# Hamburgs Schmuddelmesse



## Anonymous (16 Mai 2004)

grins
h**p://www.mopo.de/nachrichten/102_panorama_57740.html

(Vorsicht: beim Besuch der Seite warnt mich Spybot vor irgendeinem download, kann's nicht einschätzen)



			
				Hamburger Morgenpost schrieb:
			
		

> Die "Zuhälter" dieses virtuellen Rotlichtmilieus treffen sich ab heute in Hamburg. Auf einer streng geheimen Messe.



*prust* 





			
				Hamburger Morgenpost schrieb:
			
		

> "Adult Webmaster Event 2004" - so heißt die Veranstaltung, zu der einer der ganzen Großen der Internet-Sex-Branche in den Hamburger Hafen einlädt: die Cytainment AG, eine Firma mit Sitz an der Großen Elbstraße, die 2003 sieben Millionen Umsatz machte.



*schon besser*




			
				Hamburger Morgenpost schrieb:
			
		

> Längst haben dubiose Gestalten aus der Halbwelt die Internet-Sex-Branche für sich entdeckt. Einige Vertreter finden sich auf der Gästeliste wieder. Wie beispielsweise die Chefs der Hamburger Firma Hanseatische Abrechnungssysteme und des Unternehmens Digital Web Media Ltd., die gerade Schlagzeilen machen, weil sie bundesweit zigtausendfach Rechnungen versandten - an Personen, die angeblich ein Internet-Sex-Angebot in Anspruch genommen hatten. Nur, dass davon die Betroffenen gar nichts wussten. Staatsanwaltschaften ermitteln.



ha, das ist doch was...


Gute Nacht
cj


----------



## sascha (16 Mai 2004)

Die Liste der erlesenen Gäste nachzulesen auch hier, ganz öffentlich:

http://www........de/sites/teilnehmer.php

_URL gelöscht , da in der Zwischenzeit "kommerziell" ..._


----------



## Aaron (17 Mai 2004)

Man man man... was fuer ein Kaeseblatt.


----------



## Aka-Aka (17 Mai 2004)

Naja, Käseblatt hin oder her...

Dass diese AWM-Messe schon länger Thema ist,  auch hier im Forum  und damit nicht geheim ist, ist schon klar.

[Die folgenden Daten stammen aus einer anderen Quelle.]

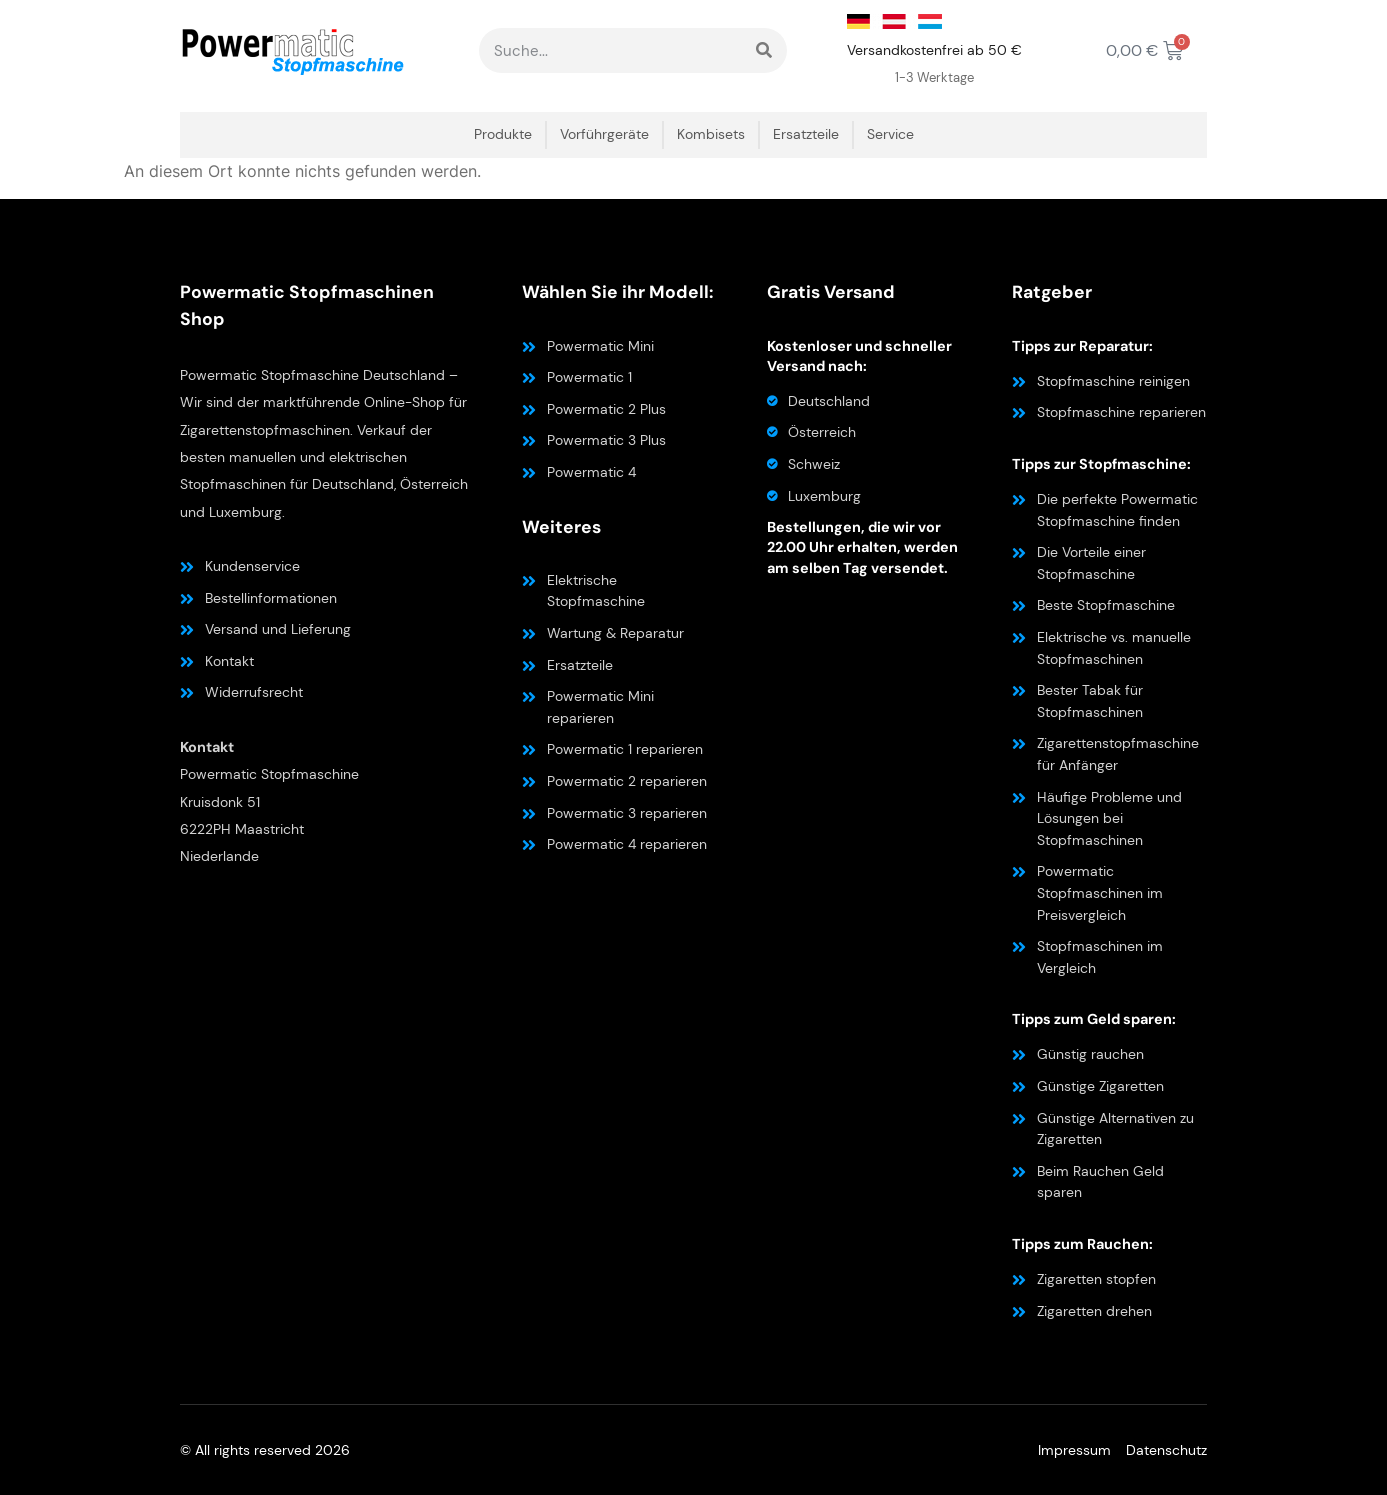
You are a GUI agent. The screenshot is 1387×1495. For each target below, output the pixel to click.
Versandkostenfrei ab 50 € (934, 50)
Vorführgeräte (604, 134)
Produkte (503, 134)
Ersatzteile (806, 134)
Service (890, 134)
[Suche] (764, 50)
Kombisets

Aber was genau begründet die Abqualifizierung als Käseblatt?

Die Teilnehmerlisten diverser Selbstfeierlichkeiten sind höchst ergiebige Quellen, um sich mal vor Augen zu führen, wer da mit wem entspannt über Geschäfte plaudert und mal den Uno G. im Bikini sehen will... 

Aber dazu ist hamburg zu grau, da muss ich wohl bis zur  Eurowebtainment  warten...

Ein who is who der seriösen Freunde, frei Haus geliefert aus Las Vegas! Klasse Service... 

Die alten Infos sind aber noch besser, Goodlines wirbt neben icom... olé! (link hier nicht geopostet, da kommerziell)


----------



## Anonymous (27 April 2005)

Die Schmuddelmesse fällt heuer aus, schade eigentlich... Die Seite der letzten Schmuddelmesse dümpelt vor sich hin (awm-eve**.de) mit all den Fragen, die sie aufgeworfen hat...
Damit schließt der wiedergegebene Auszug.